PROBLEM STATEMENT
Search the listing below for the word "screenshot" and return each line that contains it.

|---|

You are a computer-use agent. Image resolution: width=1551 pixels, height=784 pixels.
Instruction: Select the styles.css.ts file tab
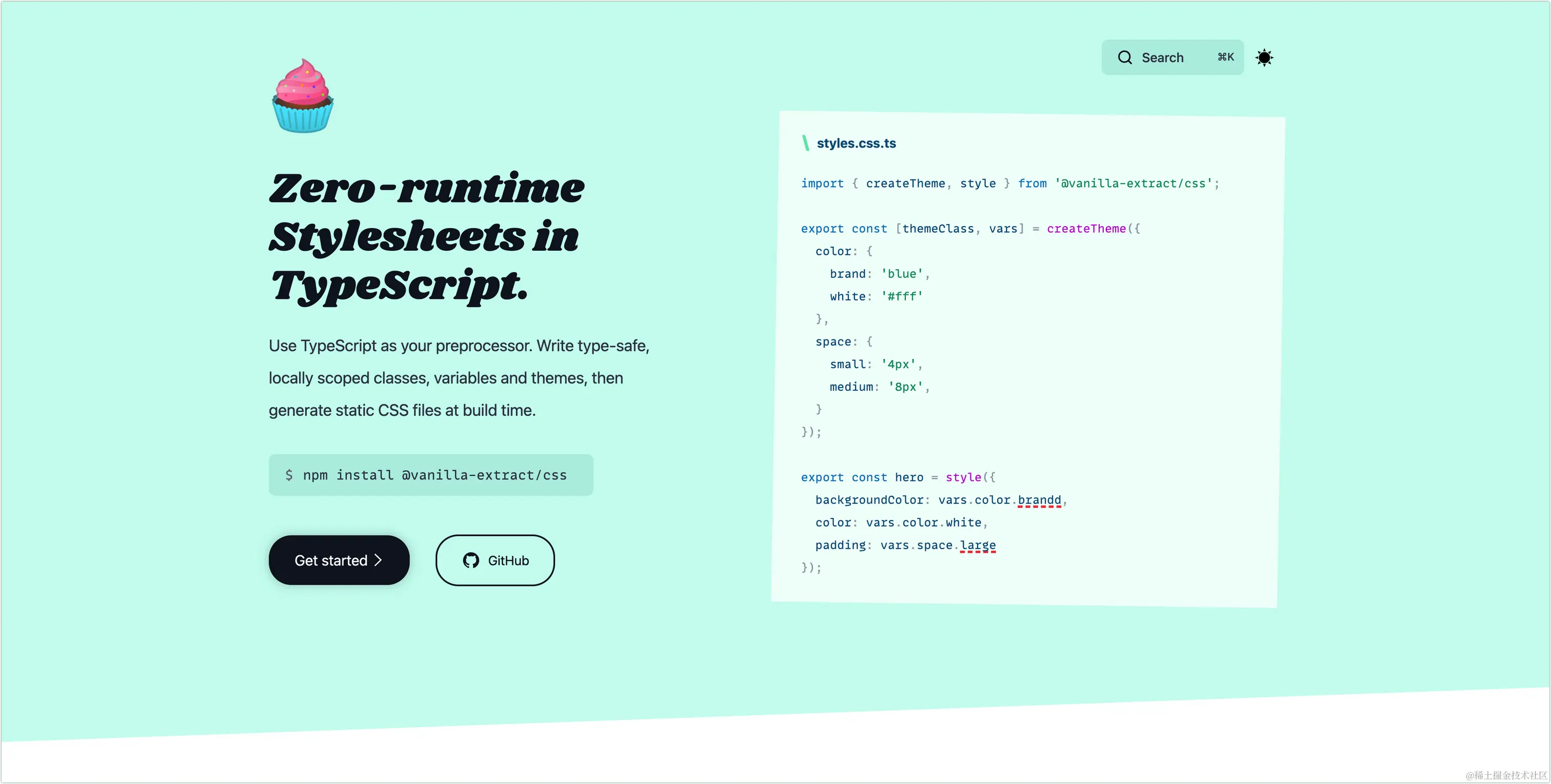[856, 143]
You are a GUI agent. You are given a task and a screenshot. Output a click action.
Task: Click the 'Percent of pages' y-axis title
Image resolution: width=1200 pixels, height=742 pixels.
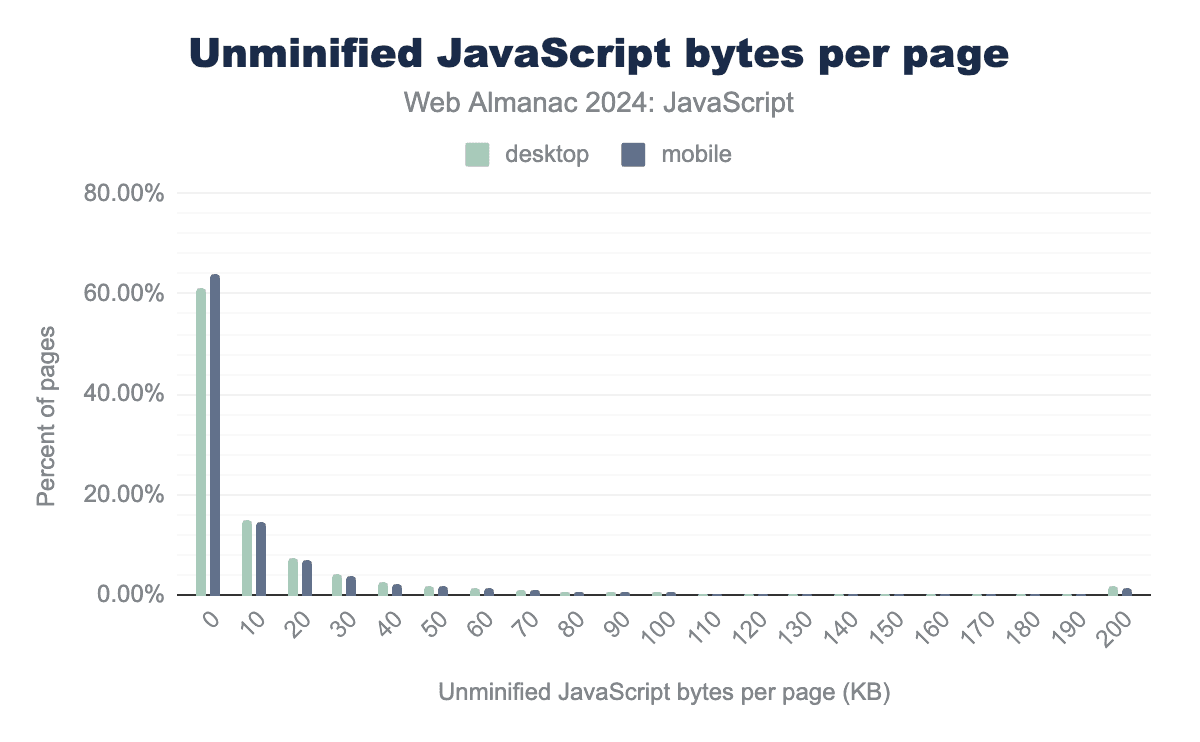pos(46,414)
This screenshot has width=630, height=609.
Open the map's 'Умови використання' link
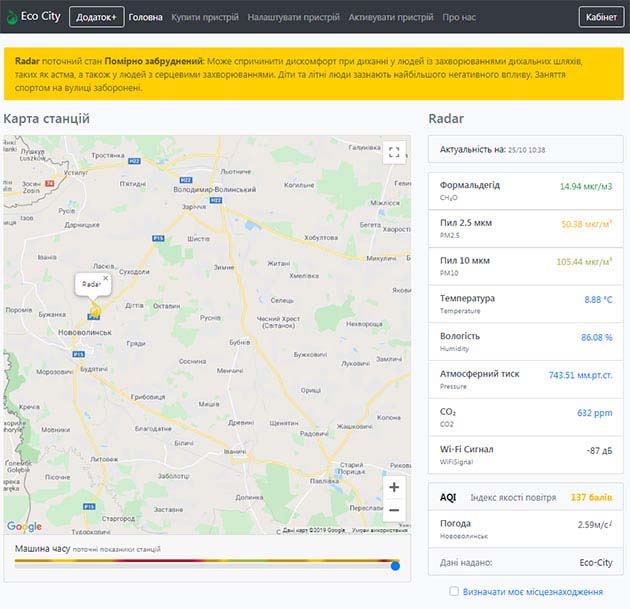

|---|

YOUR SOLUTION
You are a GUI agent. You are given a task and a screenshot. Output a click action.
This screenshot has width=630, height=609.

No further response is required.